• **KUTIPAN TEKS**:
──────────
Syariah

Kompleksitas dan Problematika Klaim Asuransi di Indonesia

Sab, 18 Januari 2020 | 07:30 WIB

Kompleksitas dan Problematika Klaim Asuransi di Indonesia

Dari kesekian klaim risiko asuransi umum, kecenderungan klaim yang diterima dan ditolak mencapai rasio 50:50. Sementara dalam kasus klaim asuransi lainnya, mayoritas klaim sering dimenangkan oleh pihak penanggung (perusahaan). 

Ingat banjir, jadi ingat Asuransi. Dalam momen seperti ini, memang setiap perusahaan asuransi pasti akan banjir klaim, mulai dari mobil, kendaraan, asuransi jiwa, dan lain sebagainya. Untuk kasus banjir di Jakarta, total klaim asuransi yang tercatat mencapai aset senilai 1,7 Trilliun.
──────────
• **ENTRI YANG DIBERIKAN**:
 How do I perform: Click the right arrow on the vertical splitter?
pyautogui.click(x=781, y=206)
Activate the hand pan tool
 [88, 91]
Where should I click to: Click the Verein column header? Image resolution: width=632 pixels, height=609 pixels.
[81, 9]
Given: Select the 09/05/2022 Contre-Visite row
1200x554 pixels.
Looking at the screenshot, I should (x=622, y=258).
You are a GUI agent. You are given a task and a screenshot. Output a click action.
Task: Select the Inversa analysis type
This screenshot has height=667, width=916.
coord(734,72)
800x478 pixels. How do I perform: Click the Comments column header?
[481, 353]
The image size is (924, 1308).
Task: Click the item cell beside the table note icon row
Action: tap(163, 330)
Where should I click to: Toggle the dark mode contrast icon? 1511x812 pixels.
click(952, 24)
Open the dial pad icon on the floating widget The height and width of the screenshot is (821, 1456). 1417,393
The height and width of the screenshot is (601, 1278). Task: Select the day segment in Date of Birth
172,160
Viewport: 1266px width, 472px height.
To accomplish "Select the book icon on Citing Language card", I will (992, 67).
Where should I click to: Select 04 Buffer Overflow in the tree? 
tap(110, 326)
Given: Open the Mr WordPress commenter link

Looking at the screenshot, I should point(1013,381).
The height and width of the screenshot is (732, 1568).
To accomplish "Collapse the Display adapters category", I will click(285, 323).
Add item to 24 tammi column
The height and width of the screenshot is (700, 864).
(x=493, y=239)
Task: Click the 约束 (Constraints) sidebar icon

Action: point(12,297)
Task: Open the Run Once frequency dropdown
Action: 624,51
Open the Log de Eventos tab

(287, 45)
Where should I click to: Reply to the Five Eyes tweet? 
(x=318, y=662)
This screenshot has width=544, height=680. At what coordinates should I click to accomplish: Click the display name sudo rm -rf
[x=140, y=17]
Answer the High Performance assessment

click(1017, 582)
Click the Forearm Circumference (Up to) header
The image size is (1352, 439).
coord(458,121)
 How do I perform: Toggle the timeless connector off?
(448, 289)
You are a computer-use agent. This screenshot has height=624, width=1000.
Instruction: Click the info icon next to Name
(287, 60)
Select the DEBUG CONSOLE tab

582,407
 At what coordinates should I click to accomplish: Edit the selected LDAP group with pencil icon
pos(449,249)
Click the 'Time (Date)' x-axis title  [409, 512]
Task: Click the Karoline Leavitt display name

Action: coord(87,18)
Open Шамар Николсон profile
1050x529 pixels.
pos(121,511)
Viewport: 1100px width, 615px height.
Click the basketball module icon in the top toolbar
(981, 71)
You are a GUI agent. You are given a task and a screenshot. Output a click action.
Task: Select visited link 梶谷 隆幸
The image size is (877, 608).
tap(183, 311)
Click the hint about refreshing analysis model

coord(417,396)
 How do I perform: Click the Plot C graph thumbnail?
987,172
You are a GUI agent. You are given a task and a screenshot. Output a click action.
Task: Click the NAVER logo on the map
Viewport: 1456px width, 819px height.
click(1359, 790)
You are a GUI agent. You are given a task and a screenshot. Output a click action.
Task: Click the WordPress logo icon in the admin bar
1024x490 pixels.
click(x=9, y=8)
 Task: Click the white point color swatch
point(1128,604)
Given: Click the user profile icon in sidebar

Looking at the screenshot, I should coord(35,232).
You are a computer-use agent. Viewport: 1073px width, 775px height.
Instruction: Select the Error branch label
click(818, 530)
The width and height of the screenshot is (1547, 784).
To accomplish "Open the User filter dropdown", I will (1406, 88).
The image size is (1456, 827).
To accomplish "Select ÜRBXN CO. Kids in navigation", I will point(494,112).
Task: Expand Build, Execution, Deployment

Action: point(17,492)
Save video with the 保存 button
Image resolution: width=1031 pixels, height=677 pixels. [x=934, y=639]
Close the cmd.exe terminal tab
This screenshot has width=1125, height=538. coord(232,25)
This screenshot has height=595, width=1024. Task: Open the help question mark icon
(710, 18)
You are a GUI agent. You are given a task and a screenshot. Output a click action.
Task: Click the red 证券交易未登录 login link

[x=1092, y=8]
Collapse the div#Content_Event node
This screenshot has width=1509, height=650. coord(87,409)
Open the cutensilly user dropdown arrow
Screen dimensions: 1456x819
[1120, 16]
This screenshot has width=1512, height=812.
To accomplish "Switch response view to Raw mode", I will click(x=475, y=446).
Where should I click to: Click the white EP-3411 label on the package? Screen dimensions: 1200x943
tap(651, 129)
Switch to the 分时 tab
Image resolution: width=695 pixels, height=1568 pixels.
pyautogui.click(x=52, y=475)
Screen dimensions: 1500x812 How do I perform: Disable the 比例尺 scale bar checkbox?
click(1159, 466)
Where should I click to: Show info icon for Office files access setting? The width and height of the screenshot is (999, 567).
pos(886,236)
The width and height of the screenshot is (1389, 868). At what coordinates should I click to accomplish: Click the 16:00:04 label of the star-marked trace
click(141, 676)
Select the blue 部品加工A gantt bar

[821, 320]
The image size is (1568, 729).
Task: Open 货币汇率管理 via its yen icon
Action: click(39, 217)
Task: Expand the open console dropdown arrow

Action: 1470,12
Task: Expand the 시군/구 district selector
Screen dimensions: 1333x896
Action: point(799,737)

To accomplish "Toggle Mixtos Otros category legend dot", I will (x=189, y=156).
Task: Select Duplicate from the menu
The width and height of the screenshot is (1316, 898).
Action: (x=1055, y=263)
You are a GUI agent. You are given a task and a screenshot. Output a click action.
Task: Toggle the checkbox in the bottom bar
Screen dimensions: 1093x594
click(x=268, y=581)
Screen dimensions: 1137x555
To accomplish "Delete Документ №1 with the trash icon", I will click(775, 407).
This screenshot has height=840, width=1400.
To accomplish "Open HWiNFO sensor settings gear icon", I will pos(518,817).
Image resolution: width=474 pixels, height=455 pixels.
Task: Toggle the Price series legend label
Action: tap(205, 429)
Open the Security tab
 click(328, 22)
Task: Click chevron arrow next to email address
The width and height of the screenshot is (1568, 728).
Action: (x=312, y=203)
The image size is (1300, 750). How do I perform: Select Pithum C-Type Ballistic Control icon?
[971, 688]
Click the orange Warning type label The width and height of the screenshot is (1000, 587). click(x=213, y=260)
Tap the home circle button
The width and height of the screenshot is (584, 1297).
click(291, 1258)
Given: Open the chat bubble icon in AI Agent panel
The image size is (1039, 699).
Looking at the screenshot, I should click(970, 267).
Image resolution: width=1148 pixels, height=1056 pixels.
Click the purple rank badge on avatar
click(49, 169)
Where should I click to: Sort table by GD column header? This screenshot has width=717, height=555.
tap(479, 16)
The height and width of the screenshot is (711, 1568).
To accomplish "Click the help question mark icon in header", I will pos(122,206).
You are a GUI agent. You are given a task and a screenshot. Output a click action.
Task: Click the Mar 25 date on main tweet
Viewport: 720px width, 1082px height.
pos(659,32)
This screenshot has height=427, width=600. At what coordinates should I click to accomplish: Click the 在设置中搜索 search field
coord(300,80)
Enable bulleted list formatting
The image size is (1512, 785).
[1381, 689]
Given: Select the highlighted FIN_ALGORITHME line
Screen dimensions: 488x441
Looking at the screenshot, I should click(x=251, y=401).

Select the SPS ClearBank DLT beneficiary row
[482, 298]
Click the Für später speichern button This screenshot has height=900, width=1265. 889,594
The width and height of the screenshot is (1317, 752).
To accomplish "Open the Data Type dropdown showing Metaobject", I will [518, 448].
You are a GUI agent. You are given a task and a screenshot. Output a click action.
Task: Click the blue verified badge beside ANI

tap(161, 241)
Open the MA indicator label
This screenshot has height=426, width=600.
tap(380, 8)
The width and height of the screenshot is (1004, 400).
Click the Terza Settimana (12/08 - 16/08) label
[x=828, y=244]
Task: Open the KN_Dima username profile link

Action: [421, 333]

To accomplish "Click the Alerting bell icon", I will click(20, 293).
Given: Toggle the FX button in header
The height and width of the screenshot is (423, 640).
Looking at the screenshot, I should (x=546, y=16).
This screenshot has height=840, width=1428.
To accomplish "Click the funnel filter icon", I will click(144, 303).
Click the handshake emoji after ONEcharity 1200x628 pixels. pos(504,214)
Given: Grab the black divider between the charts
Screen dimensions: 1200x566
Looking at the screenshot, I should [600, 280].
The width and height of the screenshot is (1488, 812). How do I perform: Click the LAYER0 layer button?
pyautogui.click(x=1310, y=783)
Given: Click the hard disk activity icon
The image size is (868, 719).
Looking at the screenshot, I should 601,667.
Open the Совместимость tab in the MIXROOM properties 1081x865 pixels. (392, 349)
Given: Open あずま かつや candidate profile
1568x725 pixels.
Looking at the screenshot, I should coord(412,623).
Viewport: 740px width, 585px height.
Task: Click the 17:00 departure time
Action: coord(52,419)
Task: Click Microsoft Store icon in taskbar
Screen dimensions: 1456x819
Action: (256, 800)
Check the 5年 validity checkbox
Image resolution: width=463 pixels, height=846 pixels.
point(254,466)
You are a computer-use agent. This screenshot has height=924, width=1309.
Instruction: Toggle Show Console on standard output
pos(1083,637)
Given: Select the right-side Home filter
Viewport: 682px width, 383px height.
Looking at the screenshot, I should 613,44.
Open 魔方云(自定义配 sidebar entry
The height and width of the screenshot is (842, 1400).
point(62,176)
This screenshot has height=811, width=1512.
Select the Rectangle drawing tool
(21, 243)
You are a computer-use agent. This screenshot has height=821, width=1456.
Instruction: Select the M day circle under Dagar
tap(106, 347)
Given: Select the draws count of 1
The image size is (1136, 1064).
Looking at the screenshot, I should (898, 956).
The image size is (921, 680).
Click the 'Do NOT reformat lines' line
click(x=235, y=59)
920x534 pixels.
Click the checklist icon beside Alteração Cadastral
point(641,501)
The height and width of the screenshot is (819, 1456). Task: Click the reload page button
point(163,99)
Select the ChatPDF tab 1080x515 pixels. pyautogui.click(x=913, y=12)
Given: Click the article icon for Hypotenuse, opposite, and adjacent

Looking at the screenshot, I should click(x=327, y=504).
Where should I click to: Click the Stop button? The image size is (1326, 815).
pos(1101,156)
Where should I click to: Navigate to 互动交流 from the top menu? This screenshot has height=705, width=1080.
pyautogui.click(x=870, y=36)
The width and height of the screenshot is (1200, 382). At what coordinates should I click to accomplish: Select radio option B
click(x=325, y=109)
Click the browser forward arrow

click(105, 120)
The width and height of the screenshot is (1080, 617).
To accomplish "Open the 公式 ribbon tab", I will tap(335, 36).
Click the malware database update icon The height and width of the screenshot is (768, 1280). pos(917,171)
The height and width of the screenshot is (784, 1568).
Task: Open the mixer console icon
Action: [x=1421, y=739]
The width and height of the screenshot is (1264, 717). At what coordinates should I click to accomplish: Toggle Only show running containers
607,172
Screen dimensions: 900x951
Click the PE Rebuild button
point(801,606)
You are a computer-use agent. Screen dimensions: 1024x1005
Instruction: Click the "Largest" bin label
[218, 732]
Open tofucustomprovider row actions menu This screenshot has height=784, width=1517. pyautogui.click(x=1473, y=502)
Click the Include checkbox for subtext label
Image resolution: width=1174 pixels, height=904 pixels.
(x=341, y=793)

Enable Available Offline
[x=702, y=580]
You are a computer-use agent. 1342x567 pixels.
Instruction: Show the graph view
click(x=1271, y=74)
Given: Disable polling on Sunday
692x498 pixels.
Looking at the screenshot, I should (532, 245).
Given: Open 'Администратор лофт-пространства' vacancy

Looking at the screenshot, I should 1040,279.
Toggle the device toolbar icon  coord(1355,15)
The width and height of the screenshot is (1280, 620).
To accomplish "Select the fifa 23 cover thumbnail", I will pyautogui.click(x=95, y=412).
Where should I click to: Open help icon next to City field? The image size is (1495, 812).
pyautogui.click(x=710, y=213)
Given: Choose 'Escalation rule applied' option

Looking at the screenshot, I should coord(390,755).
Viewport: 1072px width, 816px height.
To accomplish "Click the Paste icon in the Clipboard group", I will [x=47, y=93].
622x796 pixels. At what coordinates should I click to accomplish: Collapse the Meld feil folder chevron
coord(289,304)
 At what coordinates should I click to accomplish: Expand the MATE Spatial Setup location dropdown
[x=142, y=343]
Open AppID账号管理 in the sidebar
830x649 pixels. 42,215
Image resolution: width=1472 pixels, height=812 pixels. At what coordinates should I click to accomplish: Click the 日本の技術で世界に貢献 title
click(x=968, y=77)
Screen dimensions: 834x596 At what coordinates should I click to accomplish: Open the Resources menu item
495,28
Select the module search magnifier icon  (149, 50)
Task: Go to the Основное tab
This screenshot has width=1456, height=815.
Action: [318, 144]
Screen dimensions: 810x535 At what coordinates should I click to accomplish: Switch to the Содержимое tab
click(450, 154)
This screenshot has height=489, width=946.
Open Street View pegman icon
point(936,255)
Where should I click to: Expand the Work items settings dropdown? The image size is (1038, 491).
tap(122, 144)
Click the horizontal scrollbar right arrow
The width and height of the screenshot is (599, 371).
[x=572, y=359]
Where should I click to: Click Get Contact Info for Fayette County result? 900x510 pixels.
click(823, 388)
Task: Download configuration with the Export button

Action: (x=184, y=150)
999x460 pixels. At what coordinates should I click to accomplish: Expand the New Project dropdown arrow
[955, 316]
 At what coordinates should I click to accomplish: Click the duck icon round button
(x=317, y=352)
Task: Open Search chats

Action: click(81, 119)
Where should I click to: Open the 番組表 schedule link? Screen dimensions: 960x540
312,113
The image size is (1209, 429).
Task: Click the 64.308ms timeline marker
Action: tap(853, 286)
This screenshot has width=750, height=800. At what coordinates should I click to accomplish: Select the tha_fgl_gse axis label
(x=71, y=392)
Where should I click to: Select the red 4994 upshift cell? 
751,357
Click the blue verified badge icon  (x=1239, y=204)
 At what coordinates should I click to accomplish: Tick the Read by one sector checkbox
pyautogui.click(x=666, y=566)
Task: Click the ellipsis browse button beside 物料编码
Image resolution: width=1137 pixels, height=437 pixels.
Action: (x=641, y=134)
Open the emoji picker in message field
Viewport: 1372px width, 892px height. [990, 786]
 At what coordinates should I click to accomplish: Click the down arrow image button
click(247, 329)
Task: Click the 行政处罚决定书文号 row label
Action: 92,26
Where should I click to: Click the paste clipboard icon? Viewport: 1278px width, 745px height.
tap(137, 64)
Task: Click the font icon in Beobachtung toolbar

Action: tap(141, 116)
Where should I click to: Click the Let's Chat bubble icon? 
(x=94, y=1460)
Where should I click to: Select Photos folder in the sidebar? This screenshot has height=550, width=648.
──────────
• **SOAL LATIHAN**:
[A] Tentukan apakah setiap pernyataan berikut sesuai dengan teks tentang klaim asuransi di atas. Jawab ya atau tidak, dan kutip persis kata-kata teks yang menentukan jawabannya. (i) Klaim risiko asuransi umum yang diterima dan ditolak cenderung mencapai rasio 50:50. (ii) Dalam kasus klaim asuransi lainnya, mayoritas klaim sering dimenangkan oleh pihak tertanggung. (iii) Total klaim asuransi yang tercatat untuk kasus banjir di Jakarta mencapai aset senilai 1,7 triliun.
[B] Salin tanpa perubahan bagian teks tentang klaim asuransi di atas yang dibuka dengan kata-kata yang memuat "Sab, 18 Januari" dan ditutup dengan "senilai 1,7 Trilliun.".

• **HASIL LATIHAN**:
[A]
(i) Ya: "kecenderungan klaim yang diterima dan ditolak mencapai rasio 50:50"
(ii) Tidak: "mayoritas klaim sering dimenangkan oleh pihak penanggung (perusahaan)"
(iii) Ya: "total klaim asuransi yang tercatat mencapai aset senilai 1,7 Trilliun"

[B]
Sab, 18 Januari 2020 | 07:30 WIB

Kompleksitas dan Problematika Klaim Asuransi di Indonesia

Dari kesekian klaim risiko asuransi umum, kecenderungan klaim yang diterima dan ditolak mencapai rasio 50:50. Sementara dalam kasus klaim asuransi lainnya, mayoritas klaim sering dimenangkan oleh pihak penanggung (perusahaan). 

Ingat banjir, jadi ingat Asuransi. Dalam momen seperti ini, memang setiap perusahaan asuransi pasti akan banjir klaim, mulai dari mobil, kendaraan, asuransi jiwa, dan lain sebagainya. Untuk kasus banjir di Jakarta, total klaim asuransi yang tercatat mencapai aset senilai 1,7 Trilliun.